The very last two lines of the scripts also follow a pattern. They usually look like this:

if __name__ == '__main__':
    main()

This is a good practice in Python. When you run the script directly from command line (that's what we call directory mode), the condition will be true, and the main() function will be called. That's where you handle arguments and start the process. On the other side, if you import the script (that is the library mode), the condition evaluates to false, and nothing happens (just the lines on the main level of your script will be executed). Thus you may directly call the function or method you need.

You may see a practical example in the Follow your bot section.

Scripting vs interactive use[edit]

For proper work we use scripts. But there is an interesting way of creating a sandbox. Just go to your Pywikibot root directory (where pwb.py is), type:

pwb.py shell

This is a short way to invoke the Python shell and importing pywikibot at once. Now you can continue with Pywikibot like:

>>> site = pywikibot.Site()

Now you are in the world of Pywikibot (if user-config.py is properly set). This is great for trying, experimenting, even for small and rapid tasks. For example to change several occurences of Pywikipedia to Pywikibot on an outdated community page just type:

>>> page = pywikibot.Page(site, 'titlecomeshere')
>>> page.text = page.text.replace('Pywikipedia', 'Pywikibot')
>>> page.save('Pywikibot forever!')

Throughout this document >>> prompt indicates that we are in the interactive shell. You are encouraged to play with this toy. Where this prompt is not present, the code lines have to be saved into a Python source file. Of course, when you use save(), it goes live on your wiki, so be careful. You may also set the testwiki as your site to avoid problems.

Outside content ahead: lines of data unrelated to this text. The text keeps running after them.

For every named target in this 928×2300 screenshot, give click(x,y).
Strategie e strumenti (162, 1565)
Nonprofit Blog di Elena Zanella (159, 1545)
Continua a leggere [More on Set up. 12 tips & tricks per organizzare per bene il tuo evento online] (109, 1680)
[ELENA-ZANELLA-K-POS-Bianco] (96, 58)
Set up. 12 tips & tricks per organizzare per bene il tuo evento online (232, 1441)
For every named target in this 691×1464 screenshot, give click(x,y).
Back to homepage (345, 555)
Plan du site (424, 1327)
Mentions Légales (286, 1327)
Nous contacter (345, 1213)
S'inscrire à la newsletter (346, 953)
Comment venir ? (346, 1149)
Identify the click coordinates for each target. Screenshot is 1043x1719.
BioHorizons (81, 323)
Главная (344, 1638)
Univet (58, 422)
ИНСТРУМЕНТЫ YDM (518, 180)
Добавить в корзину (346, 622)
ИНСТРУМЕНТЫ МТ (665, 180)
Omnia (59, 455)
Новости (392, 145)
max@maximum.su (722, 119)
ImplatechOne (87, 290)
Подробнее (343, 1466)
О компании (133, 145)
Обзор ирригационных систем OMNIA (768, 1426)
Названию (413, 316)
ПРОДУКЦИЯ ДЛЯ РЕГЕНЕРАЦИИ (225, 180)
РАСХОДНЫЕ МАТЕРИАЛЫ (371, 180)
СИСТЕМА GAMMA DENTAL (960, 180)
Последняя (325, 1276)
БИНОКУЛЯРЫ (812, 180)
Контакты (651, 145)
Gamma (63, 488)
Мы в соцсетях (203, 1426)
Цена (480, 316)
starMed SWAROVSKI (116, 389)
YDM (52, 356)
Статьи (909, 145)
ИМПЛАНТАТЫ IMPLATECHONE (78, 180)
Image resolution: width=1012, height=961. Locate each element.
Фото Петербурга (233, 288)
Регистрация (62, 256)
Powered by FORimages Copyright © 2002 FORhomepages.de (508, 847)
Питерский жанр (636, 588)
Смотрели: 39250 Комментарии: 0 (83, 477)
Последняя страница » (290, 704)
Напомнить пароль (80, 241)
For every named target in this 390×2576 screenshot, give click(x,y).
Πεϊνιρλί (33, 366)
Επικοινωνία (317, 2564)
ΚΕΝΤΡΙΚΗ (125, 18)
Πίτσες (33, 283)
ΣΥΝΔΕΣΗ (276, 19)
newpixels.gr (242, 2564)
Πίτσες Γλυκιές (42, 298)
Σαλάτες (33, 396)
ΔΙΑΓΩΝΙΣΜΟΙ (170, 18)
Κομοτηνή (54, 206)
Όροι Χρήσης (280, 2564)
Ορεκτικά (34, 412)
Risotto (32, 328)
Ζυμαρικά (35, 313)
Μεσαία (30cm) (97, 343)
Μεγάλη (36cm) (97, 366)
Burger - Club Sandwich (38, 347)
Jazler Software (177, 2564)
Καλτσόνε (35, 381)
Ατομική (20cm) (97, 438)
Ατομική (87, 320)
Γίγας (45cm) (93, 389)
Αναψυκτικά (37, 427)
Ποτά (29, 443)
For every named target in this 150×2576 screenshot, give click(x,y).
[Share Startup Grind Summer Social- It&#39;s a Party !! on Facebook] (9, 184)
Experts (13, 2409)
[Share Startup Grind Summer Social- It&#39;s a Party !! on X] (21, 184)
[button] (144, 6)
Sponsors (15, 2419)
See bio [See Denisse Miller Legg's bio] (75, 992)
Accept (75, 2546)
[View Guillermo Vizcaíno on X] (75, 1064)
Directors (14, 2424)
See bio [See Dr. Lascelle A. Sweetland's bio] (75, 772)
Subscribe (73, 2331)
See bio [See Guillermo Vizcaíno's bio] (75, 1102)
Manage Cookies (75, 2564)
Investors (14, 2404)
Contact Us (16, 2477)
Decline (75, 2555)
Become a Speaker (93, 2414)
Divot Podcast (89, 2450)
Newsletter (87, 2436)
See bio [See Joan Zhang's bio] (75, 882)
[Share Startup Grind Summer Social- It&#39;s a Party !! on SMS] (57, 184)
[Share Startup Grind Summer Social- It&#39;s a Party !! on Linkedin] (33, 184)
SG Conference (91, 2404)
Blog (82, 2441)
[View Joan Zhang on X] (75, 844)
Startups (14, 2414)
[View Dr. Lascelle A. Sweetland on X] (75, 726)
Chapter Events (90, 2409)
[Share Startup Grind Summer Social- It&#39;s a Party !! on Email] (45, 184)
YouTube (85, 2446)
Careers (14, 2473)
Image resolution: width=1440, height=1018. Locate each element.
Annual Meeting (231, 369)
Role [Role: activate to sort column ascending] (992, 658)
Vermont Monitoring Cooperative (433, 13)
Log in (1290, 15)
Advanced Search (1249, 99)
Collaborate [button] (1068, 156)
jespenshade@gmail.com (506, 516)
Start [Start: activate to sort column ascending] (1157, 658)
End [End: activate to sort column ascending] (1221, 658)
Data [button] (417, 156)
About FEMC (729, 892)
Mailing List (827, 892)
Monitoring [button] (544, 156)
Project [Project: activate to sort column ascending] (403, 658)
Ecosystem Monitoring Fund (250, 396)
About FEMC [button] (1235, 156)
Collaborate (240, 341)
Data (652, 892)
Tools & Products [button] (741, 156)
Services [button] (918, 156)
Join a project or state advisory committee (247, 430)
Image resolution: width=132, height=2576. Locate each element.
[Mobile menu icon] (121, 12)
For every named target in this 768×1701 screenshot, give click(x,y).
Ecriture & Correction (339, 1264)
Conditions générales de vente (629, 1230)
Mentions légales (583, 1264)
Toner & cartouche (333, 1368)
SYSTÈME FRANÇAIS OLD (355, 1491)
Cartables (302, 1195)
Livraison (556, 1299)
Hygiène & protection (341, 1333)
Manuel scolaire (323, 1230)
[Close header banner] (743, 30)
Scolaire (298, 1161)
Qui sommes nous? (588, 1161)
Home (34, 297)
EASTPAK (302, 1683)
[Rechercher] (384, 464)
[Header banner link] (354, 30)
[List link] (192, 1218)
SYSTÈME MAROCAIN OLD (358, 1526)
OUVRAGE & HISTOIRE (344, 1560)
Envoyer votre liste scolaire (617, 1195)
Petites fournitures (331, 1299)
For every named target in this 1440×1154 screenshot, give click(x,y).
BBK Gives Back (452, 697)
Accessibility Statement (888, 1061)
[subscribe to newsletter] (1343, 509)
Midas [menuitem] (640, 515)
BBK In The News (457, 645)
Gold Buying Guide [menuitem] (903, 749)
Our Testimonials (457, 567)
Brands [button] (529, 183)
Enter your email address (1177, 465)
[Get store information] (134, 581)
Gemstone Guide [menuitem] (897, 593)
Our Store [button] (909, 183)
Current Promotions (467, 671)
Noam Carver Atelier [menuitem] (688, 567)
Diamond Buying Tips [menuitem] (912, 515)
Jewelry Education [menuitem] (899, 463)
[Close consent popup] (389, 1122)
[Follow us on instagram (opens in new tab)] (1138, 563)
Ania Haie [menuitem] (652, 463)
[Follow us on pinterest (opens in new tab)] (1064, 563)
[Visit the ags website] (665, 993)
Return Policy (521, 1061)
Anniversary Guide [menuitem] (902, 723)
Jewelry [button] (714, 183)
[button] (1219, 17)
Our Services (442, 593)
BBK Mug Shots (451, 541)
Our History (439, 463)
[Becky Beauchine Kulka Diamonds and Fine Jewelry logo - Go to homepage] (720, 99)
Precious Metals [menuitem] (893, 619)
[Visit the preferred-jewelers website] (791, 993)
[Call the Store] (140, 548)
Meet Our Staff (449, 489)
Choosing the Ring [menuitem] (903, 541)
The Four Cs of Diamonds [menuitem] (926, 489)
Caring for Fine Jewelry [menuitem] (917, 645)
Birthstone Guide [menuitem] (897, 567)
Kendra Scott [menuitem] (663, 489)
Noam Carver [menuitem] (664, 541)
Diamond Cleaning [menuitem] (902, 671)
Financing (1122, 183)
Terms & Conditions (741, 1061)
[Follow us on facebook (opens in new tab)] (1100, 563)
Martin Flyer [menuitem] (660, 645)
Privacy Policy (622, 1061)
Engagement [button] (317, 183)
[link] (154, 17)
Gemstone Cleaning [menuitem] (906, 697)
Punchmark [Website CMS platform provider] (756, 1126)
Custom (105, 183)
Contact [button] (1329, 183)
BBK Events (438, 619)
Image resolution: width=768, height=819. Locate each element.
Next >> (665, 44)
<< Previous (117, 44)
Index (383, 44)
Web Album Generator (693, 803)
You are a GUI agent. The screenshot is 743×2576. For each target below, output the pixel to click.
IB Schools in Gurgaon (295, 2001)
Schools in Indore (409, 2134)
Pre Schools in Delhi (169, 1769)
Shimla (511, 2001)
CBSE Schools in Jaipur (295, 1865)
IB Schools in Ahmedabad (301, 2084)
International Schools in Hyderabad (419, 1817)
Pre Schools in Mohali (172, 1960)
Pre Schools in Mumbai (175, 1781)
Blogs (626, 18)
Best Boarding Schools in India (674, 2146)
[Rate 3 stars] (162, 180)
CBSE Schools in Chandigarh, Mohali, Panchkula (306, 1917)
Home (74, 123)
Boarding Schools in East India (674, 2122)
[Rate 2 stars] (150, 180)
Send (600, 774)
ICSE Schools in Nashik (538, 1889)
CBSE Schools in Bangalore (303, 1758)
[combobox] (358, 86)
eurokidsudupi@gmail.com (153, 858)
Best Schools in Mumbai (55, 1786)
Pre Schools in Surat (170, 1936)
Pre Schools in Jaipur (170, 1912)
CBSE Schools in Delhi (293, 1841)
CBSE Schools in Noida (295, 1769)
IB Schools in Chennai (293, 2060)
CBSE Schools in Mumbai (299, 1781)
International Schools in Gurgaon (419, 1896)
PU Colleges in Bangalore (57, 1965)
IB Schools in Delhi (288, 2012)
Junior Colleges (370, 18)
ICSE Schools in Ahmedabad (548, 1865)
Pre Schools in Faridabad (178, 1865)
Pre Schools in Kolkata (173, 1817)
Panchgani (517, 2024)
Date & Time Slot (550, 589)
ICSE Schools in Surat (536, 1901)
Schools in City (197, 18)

A big advantage of shell is that you may omit the print() function. In most cases

page.title()

equals to

print(page.title())

Walking the namespaces section shows a rare exception when these are not equivalent, and we can take advantage of the difference for understanding what happens.

Documentation and help[edit]

We have three levels of documentation. As you go forward into understanding Pywikibot, you will become more and more familiar with these levels.

  1. Manual:Pywikibot – written by humans for humans. This is recommended for beginners. It also has a "Get help" box.
  2. pywikibot – mostly autogenerated technical documentation with all the fine details you are looking for. Click on stable if you use the latest deployed stable version of Pywikibot (this is recommended unless you want to develop the framework itself), and on master if you use the actual version that is still under development. Differences are usually small.
  3. The code itself. It is useful if you don't find something in the documentation or you want to find working solutions and good practices. You may reach it from the above docs (most classes and methods have a source link) or from your computer.

Notes[edit]

  1. The full-capitalised MUST has a special meaning in programming style guides, see RFC 2119.